“Laura, una ayuda poderosa que cambiará tu economía para siempre”, “Madelle, Morganas o Gerard, nuestros tres astrólogos conocen el secreto de la abundancia, llámanos ya”. Son algunos de los mensajes que pululan en la páginas de Internet de Bélgica o Francia, pero que podrían perfectamente extrapolarse al resto de Europa. La fuerte crisis económica que azota al bloque económico y la inseguridad en el futuro han disparado el negocio de la astrología y el tarot, en busca de alguna certeza.
Después de que la Unión Europea (UE) tuviese que acudir al rescate de Grecia, tras el estallido de la crisis de deuda en abril pasado, y tras la operación de salvamento de Irlanda, los mercados financieros apuntan a los socios más débiles del euro, como Portugal.
El miedo también crece en España ante la posibilidad de que la Unión Europea (UE), junto con el Fondo Monetario Internacional (FMI), tengan que intervenir en el país, que padece un 20 por ciento de paro.

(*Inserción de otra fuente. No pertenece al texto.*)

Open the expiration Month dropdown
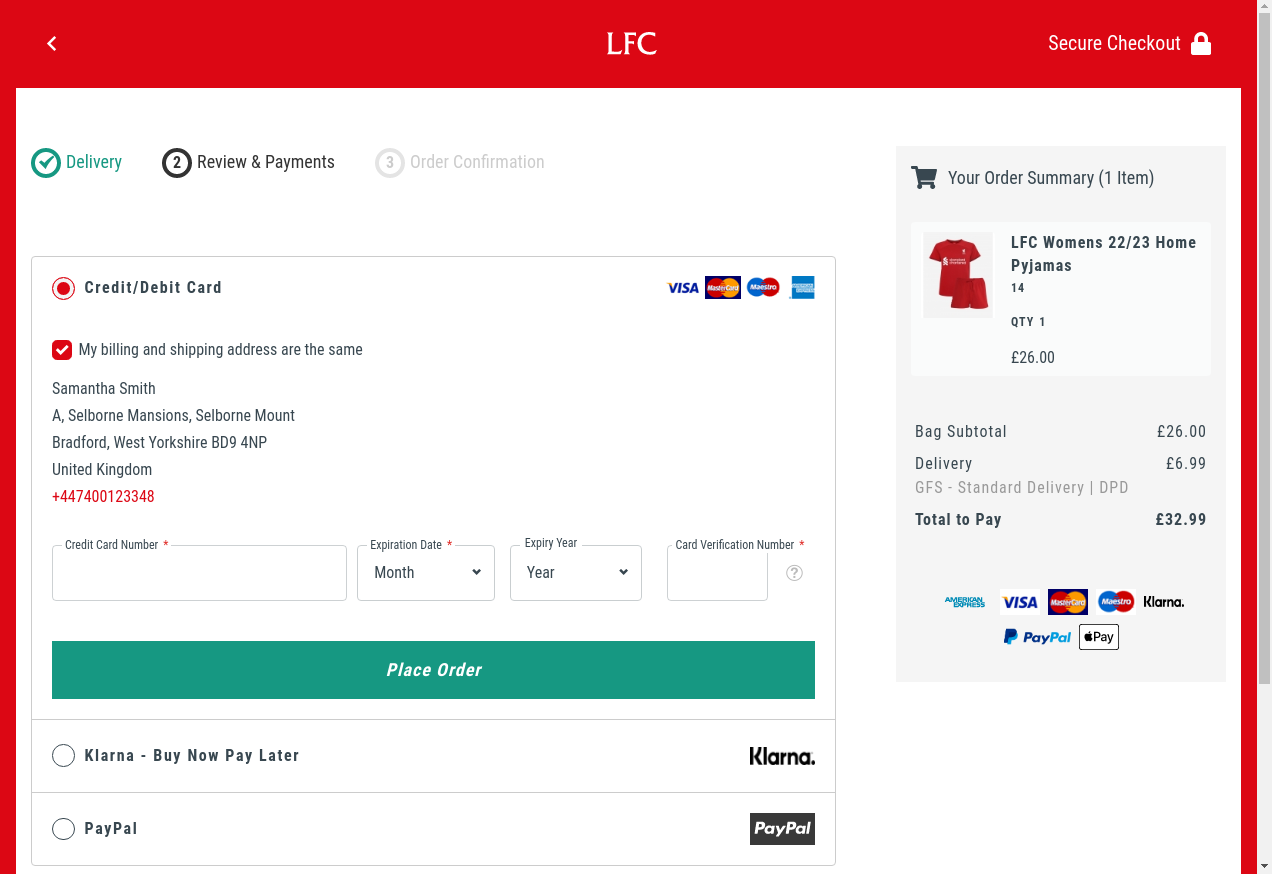Screen dimensions: 1272x874 point(426,573)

La pregunta que se hacen millones de europeos es: si los grandes gurús de la economía, los verdaderos expertos, no supieron —con mínimas excepciones— vaticinar que Europa sufriría desde fines de 2007 la peor crisis económica desde la Gran Depresión, en los años 30 en Estados Unidos, ¿no será mejor confiar en los adivinos o tarotistas?

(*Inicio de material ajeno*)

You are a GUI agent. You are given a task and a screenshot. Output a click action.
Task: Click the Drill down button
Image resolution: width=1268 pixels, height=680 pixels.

Desde que estalló la crisis económica, que también afecta a Bélgica, las páginas de internet y los programas de televisión en el país (tanto en francés como en neerlandés o alemán, los tres idiomas oficiales) florecen como hongos en otoño. Entre los programas nocturnos con más éxito en los últimos meses figura “Astro voyance” (Videncia Astral) en la cadena privada RTL.
“Vida privada, pareja, niños, familia, economía, cada una de sus preguntas encontrará adecuada respuesta”, reza la publicidad del programa, que se emite entre las 24 y las 2. Los flamencos también tienen su equivalente, por ejemplo con la página web www.astrolux.be.
La situación económica para 2011 en la UE, salvo honrosas excepciones como Alemania, cuyo PIB creció más del 3 por ciento en 2010, se presenta “muy doloroso” para el bloque comunitario, según admitió el presidente de la Comisión Europea, José Manuel Durao Barroso, todo lo cual ha disparado el nivel de estrés y ansiedad de la población.